The Times' Blake Hounshell came up with five takeways: 1) Herschel Walker stank; 2) Trump lost in another race he encouraged; 3) Georgia will again be in presidential play; 4) Democrats have built a "formidable turnout operation in Georgia"; and 5) the state's recently passed voting restrictions "might have backfired," see: #4.
The Post's Aaron Blake assembled four takeaways, the latter two being distinguishable from Hounshell's: 1) Democrats did a superb job of turning out voters; 2) Trump lost bad — "Walker was the [only] statewide GOP candidate who didn’t win on Election Day"; 3) the Democrats have a "more literal majority" in the Senate; and 4) unusual for midterm elections, "this [one] was more or less" supportive of the "status-quo."
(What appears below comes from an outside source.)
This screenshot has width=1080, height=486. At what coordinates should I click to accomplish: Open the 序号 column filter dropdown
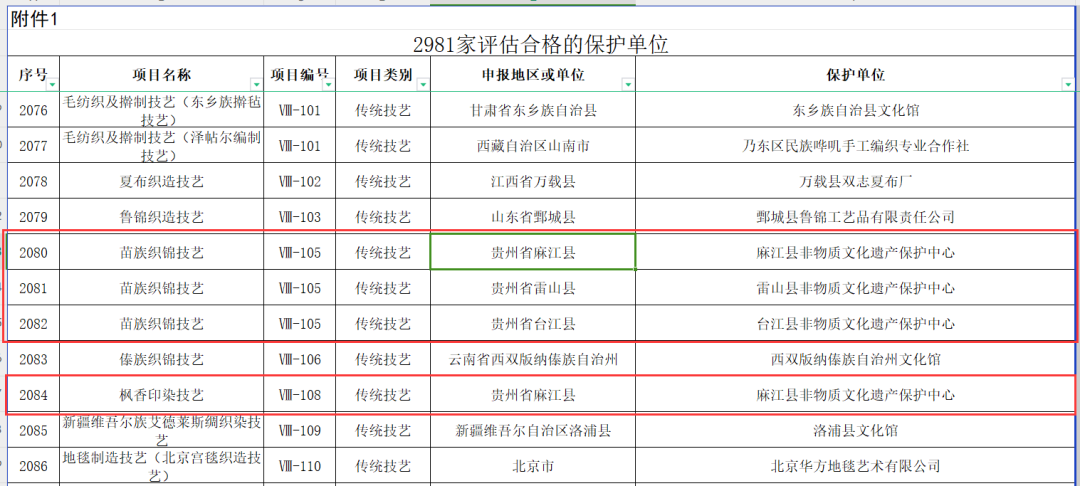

Each of the above, discrete deductions is true enough, and each — except for Hounshell's first and, perhaps, Blake's fourth — says a lot about the next two years. Either unnoticed or disregarded, however, is this combined takeaway: The loser Walker discountenanced claiming voter fraud, and not even Trump alleged it. Both phenomena could spell enormous political relief through 2024.
Reports the Post: "Acknowledging that it had been 'a tough journey,' Walker thanked his team [in a concession speech] and said he would not make excuses for his loss because 'we put out one heck of a fight.'"
On Truth Social, at 10:41 p.m., Trump had only this to say:
As a Trumpian, democracy-destroying tool, the banshee bellowing of Voter fraud! after any Republican loss may have finally exhausted itself. From the vista of Walker's concession speech, it looks as though the crackpot cri de couer is either dying or dead.
Arizona's Republican guberbatorial loser, Kari Lake, remains on a harpie roll, shrieking "sham election" and "sabotage" and "we will not stop fighting, because the people of Arizona were disenfranchised." But, aside from a few other minor, virtually anonymous GOP losers in 2022, Lake is alone in this, confined to Steve Bannon's War Room. Arizonans are satisfied. Notes CNN: "Monday’s certification of the state’s voting results was uneventful. Boring, even. And most voters on both sides seem content with that."
For the past two years, discomfittingly portenous was the ghastly threat that Trump's invention of voter fraud would wreck the electorate's confidence in American democracy. No election result could be trusted; future Democratic officeholders — especially Democratic presidents — would reign in perpetual, perceptual illegitimacy. The U.S. government would slip to banana-republic status in which little generalissimos squabble and struggle for undemocratic power.
Such was the Trumpian hereafter, as necesarily conceived. The Republican Party has no governing platform, its "character" is offensive to a multicultural electorate, and it refuses to change, So it had to do something. The party settled on voter fraud. For a while, there seemed some hope for its strategy; a sour, distrustful electoral zeitgeist on both sides haunted democracy's legitimacy. It appears, though, that the Trumpian ghost is dead.